Is constant pressure heat capacity = entropy during adiabatic reversible expansion of perfect gas?

Question

For any process, ∆G = ∆H - ∆(TS).

Apply this on reversible adiabatic expansion of perfect gas, since the entropy of system does not change during this process, S is constant so

∆G = ∆H - S∆T

The process is reversible, so

∆G = 0

and hence

∆H = S∆T

For perfect gas, assume heat capacity independent of temperature,

∆H = C_p∆T

and so

C_p∆T = S∆T.

∆T is not zero during adiabatic reversible expansion- temperature drops. So divide both sides by ∆T gives

C_p = S

Is this legit? If not where is my mistake? I have a hunch that I did something terribly stupid. The final result seems to be so counter-intuitive because

The C_p and S are constant throughout the process, so at the end of the process the two will still be the same. By measuring C_p, even though your system is not doing adiabatic reversible expansion, you will get S. So we are able to measure S?

Answer 1

Inspired by Chet Miller.

The fallacy in the argument is that, ΔG = 0 because the process is reversible. This is not true and so leading to wrong final result.
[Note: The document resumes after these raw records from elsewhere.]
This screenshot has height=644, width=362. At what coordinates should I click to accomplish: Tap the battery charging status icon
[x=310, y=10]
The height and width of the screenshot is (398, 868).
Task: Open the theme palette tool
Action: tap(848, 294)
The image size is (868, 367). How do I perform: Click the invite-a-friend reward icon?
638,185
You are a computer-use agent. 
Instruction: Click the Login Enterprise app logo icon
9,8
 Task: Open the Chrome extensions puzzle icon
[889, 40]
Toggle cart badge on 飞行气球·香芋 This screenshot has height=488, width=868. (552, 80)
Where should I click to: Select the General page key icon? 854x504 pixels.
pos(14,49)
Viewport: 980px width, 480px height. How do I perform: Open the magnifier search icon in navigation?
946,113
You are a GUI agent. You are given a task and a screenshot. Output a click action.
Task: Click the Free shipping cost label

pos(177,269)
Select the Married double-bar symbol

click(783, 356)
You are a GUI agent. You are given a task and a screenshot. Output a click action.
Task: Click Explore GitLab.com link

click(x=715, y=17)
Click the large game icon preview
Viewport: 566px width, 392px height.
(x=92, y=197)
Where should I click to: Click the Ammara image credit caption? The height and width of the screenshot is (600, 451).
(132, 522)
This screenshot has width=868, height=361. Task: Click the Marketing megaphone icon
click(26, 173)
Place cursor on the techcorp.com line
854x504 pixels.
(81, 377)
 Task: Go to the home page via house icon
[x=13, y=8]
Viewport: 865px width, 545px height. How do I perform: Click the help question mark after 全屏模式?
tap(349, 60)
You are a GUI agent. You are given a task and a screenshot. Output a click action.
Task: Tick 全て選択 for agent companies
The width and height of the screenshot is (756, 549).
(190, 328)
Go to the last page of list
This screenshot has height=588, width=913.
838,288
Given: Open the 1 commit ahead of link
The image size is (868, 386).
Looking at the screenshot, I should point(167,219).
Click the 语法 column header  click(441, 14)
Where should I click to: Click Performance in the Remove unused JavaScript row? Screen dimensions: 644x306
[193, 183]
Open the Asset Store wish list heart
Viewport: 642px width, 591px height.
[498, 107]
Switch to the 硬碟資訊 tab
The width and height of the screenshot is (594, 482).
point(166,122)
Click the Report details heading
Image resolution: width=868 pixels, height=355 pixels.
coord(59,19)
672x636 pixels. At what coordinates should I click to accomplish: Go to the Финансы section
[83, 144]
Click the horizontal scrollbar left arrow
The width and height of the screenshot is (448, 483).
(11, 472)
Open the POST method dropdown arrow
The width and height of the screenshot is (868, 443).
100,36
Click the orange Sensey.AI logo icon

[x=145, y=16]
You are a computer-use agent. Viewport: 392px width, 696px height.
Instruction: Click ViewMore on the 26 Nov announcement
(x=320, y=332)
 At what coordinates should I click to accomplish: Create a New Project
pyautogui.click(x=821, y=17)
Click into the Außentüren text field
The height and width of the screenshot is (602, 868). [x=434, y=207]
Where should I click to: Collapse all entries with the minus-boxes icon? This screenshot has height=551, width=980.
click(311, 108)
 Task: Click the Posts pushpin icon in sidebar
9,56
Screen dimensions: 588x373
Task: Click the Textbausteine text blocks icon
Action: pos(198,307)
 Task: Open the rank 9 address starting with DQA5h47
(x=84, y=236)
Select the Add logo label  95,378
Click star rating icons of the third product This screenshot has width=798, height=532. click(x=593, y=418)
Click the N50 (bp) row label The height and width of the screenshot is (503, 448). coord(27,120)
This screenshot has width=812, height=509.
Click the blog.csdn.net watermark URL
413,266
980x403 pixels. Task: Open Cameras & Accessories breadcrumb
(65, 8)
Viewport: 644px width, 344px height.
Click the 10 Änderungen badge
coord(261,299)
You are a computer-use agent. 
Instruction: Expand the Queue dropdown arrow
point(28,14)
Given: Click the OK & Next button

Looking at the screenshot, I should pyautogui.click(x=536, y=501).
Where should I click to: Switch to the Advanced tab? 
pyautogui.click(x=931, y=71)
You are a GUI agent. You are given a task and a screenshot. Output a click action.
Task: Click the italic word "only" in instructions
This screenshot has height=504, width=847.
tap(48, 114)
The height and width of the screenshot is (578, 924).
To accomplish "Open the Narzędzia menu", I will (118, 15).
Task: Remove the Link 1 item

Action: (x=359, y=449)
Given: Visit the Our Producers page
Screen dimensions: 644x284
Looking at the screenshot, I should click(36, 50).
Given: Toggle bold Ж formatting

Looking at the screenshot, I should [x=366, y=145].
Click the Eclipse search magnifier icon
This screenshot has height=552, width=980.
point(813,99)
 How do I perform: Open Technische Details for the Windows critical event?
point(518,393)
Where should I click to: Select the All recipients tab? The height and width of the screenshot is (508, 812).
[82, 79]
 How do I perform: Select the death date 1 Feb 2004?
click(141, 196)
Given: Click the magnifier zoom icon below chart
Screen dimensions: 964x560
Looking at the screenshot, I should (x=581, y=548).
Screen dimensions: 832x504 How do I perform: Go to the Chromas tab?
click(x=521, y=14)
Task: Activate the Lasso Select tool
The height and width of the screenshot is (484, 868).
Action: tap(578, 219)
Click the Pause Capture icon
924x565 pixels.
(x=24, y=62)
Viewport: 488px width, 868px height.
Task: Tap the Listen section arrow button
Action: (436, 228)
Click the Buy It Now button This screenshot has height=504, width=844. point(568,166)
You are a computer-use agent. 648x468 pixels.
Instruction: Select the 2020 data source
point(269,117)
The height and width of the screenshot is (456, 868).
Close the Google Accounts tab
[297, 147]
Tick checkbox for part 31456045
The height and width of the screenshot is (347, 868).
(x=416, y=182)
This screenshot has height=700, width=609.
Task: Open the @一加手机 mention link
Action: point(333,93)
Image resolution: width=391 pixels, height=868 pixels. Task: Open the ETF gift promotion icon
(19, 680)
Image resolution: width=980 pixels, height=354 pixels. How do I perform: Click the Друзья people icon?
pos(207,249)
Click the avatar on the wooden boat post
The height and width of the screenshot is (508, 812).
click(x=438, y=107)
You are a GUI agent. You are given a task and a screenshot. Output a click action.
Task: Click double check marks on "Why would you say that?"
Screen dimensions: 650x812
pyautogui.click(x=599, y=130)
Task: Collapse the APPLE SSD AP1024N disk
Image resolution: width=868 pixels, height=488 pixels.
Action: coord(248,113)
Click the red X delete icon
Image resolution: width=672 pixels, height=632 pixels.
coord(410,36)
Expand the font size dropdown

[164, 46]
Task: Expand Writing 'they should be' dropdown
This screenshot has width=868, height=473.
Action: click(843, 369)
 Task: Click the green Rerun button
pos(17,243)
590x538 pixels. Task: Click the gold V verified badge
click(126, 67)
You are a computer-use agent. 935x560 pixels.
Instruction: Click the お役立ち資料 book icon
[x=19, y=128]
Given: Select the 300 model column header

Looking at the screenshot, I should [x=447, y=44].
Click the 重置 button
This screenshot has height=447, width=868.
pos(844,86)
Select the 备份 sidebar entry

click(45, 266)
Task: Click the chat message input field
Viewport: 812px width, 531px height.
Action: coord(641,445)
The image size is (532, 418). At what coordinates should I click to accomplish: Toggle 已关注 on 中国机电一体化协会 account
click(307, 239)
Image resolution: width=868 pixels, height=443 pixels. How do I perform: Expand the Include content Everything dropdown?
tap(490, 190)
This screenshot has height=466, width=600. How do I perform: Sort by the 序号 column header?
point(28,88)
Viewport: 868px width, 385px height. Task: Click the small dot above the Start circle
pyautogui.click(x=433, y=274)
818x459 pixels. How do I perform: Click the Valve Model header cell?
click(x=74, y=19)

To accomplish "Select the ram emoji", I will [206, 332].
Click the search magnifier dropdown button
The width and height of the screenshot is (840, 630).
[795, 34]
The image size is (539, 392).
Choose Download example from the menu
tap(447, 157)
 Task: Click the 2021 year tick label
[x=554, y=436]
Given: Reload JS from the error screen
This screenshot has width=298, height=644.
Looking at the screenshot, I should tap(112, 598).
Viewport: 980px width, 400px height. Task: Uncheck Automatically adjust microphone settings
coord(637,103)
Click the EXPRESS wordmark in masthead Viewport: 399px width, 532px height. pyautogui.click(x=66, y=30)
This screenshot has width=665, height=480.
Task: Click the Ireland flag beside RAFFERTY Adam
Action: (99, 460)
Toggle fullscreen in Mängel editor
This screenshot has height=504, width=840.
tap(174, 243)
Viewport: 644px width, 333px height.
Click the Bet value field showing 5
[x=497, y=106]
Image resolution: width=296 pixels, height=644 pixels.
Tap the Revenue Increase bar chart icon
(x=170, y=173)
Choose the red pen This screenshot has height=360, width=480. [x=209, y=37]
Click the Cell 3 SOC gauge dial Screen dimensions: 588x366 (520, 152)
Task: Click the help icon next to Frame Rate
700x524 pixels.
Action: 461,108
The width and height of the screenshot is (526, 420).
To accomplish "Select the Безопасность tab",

ΔG is a signpost for spontaneity of a process only if the process occurs through constant temperature and pressure. Likewise, that ΔG = 0 means reversibility, is true only if the process happens through constant temperature and constant pressure.

Adiabatic expansion clearly involves change in temperature, so ΔG is not a signpost for spontaneity of adiabatic change, and hence ΔG ≠ 0 for reversible adiabatic expansion.